Fed’s Hammack is inflation-wary and prefers holding rates steady into the spring
Subscribe to enjoy similar stories. Cleveland Fed President Beth Hammack said she doesn’t see any need to change interest rates for several months after the central bank cut rates at its last three meetings.
Hammack has opposed recent rate cuts because she is more worried about elevated inflation than the potential labor-market fragility that prompted officials to lower rates by a cumulative 0.75-point over the past several months. Hammack wasn’t a voting member on the rate-setting committee this year but will become a voter next year.
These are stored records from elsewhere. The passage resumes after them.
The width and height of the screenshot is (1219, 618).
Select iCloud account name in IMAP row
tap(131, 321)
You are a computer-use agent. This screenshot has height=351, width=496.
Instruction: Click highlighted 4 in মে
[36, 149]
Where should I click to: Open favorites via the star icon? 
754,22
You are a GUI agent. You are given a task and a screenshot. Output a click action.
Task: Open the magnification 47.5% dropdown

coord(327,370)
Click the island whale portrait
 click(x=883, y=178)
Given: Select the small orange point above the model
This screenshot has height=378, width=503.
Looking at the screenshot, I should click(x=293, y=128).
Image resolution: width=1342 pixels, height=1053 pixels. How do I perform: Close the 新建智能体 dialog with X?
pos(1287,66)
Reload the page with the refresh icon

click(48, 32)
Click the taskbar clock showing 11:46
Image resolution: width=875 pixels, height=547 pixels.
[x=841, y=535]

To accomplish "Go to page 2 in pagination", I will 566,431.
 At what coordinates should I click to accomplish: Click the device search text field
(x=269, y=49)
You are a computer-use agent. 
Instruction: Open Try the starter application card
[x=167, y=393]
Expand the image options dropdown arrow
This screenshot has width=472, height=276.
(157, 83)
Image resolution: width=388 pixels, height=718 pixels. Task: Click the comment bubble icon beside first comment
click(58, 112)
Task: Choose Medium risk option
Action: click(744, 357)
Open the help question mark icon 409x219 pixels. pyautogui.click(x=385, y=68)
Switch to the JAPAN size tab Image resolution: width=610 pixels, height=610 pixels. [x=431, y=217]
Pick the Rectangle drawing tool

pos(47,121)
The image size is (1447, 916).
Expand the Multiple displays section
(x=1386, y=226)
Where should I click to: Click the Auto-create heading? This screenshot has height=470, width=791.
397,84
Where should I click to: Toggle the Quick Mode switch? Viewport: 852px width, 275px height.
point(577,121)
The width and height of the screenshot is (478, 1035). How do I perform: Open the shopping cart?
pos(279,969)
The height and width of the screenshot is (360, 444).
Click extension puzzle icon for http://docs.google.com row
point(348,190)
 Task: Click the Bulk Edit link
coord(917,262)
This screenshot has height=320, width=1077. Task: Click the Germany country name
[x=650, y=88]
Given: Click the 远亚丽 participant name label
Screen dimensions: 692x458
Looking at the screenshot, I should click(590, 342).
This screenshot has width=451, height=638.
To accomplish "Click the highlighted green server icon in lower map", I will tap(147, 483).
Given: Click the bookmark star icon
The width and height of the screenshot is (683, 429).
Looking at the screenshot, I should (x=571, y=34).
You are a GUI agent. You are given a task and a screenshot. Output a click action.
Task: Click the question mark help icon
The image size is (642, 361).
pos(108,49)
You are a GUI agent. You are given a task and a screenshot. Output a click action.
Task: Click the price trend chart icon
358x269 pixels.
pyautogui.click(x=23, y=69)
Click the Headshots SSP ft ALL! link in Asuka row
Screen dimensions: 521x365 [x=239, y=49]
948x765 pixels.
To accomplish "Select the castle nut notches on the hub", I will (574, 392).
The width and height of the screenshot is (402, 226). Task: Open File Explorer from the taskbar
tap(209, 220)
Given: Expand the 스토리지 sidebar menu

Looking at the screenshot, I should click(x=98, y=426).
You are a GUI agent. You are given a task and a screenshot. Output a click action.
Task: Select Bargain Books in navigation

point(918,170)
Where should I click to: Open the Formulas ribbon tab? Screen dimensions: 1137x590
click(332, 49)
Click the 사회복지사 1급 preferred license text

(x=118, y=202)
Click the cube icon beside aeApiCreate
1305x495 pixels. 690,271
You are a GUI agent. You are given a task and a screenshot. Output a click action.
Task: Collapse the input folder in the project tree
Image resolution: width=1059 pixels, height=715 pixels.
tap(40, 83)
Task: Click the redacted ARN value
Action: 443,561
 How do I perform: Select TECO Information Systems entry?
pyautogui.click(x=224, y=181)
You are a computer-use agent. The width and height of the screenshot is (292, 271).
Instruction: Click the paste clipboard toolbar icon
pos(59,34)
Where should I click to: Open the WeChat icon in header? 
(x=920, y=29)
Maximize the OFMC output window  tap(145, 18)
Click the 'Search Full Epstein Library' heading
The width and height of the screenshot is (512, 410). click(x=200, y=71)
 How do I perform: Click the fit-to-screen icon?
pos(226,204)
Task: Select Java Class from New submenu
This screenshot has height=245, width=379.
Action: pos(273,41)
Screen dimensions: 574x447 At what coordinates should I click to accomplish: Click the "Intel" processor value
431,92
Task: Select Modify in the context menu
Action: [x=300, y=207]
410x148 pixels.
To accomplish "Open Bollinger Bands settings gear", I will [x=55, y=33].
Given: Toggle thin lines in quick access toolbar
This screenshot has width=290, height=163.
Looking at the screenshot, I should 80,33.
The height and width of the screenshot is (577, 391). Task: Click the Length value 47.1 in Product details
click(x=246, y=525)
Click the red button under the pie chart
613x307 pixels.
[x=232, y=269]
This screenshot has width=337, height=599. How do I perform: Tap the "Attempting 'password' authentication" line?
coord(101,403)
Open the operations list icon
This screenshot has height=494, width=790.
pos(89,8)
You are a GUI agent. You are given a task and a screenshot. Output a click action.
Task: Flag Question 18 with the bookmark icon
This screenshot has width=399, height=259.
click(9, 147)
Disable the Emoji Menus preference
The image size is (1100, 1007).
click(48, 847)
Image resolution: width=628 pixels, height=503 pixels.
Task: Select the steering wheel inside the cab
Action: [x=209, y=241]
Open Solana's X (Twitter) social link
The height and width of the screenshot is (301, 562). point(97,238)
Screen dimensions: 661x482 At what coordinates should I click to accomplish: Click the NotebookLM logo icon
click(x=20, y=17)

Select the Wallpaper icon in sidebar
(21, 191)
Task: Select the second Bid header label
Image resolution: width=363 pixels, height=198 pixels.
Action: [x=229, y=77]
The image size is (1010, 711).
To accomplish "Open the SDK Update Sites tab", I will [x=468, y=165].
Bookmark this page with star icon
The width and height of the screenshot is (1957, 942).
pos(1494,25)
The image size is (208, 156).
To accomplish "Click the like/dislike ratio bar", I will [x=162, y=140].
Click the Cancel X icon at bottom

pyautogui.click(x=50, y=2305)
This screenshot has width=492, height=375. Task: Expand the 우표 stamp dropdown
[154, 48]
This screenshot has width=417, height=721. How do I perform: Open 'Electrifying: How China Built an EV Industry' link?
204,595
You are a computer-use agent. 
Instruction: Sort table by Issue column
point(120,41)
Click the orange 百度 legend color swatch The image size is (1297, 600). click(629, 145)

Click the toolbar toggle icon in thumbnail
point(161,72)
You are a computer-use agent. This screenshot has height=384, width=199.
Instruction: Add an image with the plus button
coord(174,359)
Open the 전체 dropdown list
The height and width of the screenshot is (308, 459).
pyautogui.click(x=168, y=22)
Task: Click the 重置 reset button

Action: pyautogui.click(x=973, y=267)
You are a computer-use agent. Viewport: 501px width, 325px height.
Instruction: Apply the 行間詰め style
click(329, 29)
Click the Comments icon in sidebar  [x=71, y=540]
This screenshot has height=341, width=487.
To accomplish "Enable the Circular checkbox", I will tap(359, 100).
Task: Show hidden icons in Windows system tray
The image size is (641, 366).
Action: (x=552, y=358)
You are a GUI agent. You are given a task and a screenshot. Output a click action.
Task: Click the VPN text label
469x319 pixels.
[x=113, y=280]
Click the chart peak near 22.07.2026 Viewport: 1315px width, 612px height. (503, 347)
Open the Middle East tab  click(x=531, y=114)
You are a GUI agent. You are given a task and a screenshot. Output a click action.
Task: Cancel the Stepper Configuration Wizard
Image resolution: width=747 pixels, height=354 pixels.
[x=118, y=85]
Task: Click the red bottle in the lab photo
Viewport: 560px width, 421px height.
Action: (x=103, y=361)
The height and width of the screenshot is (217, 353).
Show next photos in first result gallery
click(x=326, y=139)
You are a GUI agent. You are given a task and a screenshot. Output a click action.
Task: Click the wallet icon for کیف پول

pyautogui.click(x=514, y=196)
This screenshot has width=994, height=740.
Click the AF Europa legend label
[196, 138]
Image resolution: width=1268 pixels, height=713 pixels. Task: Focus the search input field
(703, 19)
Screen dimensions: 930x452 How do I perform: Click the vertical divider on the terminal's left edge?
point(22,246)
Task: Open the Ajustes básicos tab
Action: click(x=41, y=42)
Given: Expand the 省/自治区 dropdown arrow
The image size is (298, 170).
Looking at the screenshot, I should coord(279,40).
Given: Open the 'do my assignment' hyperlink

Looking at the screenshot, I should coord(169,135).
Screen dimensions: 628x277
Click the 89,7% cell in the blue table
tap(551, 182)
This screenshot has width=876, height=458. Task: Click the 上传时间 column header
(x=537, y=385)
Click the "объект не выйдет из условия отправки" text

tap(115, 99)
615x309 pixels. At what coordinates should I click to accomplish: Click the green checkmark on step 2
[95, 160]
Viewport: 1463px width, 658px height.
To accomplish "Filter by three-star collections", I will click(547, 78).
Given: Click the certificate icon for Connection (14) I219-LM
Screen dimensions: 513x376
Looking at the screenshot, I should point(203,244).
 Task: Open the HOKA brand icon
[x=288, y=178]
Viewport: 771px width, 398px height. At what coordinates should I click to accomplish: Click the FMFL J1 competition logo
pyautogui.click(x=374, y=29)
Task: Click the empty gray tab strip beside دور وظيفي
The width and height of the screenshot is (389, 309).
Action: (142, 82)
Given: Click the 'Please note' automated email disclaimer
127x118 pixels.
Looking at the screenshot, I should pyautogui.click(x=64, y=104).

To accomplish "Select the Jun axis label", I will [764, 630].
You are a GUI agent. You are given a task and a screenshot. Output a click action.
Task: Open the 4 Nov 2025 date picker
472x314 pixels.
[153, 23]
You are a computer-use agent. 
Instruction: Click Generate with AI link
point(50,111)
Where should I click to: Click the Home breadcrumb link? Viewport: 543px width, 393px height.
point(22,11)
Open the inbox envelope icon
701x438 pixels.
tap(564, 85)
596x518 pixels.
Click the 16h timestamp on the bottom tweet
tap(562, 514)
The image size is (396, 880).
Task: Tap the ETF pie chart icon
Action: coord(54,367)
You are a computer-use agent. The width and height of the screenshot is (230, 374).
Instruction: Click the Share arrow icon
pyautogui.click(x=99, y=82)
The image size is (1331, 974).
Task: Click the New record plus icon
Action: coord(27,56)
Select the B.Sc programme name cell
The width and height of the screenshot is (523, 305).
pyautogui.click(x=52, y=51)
“My base case is that we can stay here for some period of time, until we get clearer evidence that either inflation is coming back down to target or the employment side is weakening more materially," she said in an interview Thursday with The Wall Street Journal’s “Take On the Week" podcast. Hammack said a favorable inflation reading for November released last week likely understated 12-month price growth due to data-collection distortions created by the government shutdown in October and the first half of November.
While the Bureau of Labor Statistics reported that the consumer-price index was up 2.7% from a year earlier in November, estimates that adjusted for the data-measurement difficulties “puts it closer" to the 2.9% or 3.0% figure that forecasters had broadly anticipated, she said. “While it’s great to get this official BLS data back, I do take it with a grain of salt," she said.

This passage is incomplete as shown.